Reforming Homicide Law to Separate Guilt from Sentence: An International Gloss

Steve Coughlan

Abstract


This article argues that Canadian homicide law is handicapped by trying to combine two contradictory approaches. In general, Canadian criminal law adopts the approach of setting out relatively rigid rules for determining guilt or innocence. That is, the Criminal Code sets out particular offences, and if the elements of an offence can be proven, then failing the presence of any defence (also relatively rigidly defined), any accused will be found guilty. The question of guilt or innocence is not individualized to the circumstances of the offender.
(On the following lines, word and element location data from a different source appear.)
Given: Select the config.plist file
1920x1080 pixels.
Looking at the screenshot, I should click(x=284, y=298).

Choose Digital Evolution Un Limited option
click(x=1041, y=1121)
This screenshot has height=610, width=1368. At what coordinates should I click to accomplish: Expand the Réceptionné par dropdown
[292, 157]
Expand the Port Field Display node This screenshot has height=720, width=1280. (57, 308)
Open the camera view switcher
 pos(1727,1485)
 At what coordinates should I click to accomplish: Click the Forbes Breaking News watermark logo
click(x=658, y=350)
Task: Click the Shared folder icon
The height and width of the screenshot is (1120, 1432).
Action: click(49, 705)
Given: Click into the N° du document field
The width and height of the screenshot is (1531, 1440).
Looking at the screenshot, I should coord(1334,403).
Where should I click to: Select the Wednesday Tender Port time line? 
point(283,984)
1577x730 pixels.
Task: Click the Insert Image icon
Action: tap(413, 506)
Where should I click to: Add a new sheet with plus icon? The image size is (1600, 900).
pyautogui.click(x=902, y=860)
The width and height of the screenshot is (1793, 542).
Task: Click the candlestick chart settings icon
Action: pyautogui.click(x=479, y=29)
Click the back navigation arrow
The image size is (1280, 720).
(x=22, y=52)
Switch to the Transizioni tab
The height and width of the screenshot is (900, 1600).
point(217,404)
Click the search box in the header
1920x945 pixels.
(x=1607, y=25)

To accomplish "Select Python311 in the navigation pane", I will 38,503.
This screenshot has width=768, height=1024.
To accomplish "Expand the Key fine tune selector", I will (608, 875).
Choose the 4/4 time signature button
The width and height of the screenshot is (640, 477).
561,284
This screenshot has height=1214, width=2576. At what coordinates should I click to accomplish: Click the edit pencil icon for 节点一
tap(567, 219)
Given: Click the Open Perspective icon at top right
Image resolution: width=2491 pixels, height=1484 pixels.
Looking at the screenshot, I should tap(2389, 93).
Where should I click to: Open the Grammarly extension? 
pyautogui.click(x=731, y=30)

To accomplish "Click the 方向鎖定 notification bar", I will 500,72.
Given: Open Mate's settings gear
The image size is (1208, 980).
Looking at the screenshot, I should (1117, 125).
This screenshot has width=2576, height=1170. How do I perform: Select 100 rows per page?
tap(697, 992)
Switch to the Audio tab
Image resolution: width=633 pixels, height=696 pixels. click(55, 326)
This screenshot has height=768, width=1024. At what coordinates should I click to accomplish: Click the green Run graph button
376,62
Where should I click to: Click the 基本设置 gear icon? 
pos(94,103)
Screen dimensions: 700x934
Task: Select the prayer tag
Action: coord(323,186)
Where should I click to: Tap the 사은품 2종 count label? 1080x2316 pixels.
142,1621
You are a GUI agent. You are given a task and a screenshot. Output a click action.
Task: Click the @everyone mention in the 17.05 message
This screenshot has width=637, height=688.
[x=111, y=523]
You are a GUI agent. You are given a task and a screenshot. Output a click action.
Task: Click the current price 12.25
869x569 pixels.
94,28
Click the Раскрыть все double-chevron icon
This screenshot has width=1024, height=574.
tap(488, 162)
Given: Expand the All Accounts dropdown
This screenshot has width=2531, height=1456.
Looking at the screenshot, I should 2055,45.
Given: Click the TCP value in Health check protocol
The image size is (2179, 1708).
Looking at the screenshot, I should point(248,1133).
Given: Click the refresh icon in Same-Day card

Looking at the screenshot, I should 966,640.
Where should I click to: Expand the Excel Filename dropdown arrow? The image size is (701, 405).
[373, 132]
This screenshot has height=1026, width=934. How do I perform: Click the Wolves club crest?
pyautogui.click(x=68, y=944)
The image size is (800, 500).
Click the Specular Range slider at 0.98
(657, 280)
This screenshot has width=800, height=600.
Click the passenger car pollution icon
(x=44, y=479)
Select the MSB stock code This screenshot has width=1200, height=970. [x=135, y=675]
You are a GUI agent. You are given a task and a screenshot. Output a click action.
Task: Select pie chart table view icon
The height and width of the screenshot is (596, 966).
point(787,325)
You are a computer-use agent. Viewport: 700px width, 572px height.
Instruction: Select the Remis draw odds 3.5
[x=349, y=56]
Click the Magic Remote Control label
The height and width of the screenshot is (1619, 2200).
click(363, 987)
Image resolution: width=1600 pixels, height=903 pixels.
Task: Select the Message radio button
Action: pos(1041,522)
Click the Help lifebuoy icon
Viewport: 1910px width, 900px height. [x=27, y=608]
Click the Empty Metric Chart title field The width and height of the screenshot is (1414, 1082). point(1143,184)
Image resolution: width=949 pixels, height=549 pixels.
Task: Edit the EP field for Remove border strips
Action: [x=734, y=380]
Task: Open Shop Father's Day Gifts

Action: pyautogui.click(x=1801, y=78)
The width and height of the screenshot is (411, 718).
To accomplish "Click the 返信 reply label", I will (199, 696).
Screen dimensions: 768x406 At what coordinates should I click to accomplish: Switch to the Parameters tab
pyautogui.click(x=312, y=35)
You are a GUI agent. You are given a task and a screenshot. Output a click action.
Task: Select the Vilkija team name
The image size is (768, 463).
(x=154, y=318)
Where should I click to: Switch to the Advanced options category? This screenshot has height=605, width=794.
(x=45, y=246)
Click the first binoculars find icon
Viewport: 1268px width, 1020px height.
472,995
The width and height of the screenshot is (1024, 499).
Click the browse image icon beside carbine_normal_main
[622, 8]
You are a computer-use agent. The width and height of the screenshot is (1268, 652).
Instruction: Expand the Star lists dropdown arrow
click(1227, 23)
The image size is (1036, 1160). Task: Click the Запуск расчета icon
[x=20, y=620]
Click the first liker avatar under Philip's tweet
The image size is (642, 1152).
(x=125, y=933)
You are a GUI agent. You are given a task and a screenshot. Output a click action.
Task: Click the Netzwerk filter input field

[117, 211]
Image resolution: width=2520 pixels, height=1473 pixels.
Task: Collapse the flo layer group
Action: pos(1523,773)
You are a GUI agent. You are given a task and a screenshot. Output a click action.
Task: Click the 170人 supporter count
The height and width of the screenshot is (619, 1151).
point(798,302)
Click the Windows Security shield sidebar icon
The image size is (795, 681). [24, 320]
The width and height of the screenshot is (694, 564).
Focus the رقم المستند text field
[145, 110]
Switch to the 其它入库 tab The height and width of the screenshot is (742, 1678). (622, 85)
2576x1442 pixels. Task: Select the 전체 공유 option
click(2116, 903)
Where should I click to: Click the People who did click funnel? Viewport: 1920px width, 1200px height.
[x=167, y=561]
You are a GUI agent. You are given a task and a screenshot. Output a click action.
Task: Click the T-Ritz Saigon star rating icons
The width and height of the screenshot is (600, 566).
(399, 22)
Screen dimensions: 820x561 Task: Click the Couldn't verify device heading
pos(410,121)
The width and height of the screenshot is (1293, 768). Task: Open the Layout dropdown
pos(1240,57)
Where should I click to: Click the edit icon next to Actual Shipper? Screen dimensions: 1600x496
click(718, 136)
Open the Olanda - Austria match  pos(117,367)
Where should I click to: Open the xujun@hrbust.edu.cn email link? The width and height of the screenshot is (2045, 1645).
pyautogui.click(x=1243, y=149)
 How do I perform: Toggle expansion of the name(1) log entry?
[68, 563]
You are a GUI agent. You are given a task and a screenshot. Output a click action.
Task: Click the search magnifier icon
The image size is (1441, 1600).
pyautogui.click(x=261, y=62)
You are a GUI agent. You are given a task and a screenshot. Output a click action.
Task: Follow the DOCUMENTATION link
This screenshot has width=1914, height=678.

On the other hand, sentencing decisions adopt exactly the opposite approach, and are made on the assumption that it is necessary to individualize each separate decision.

Because first- and second-degree murder have mandatory sentences but the sentencing for manslaughter is flexible, the "guilt or innocence" question is simultaneously a sentencing decision. This approach therefore commits us to doing simultaneously two tasks to which we normally take diametrically opposed approaches. It is no surprise that difficulties should arise.

Drawing on the experience of a number of other countries with homicide law, defences, and sentencing, the author argues that the relatively simple step of abolishing the mandatory sentence for second-degree murder would resolve a number of inconsistencies and inelegancies in our law.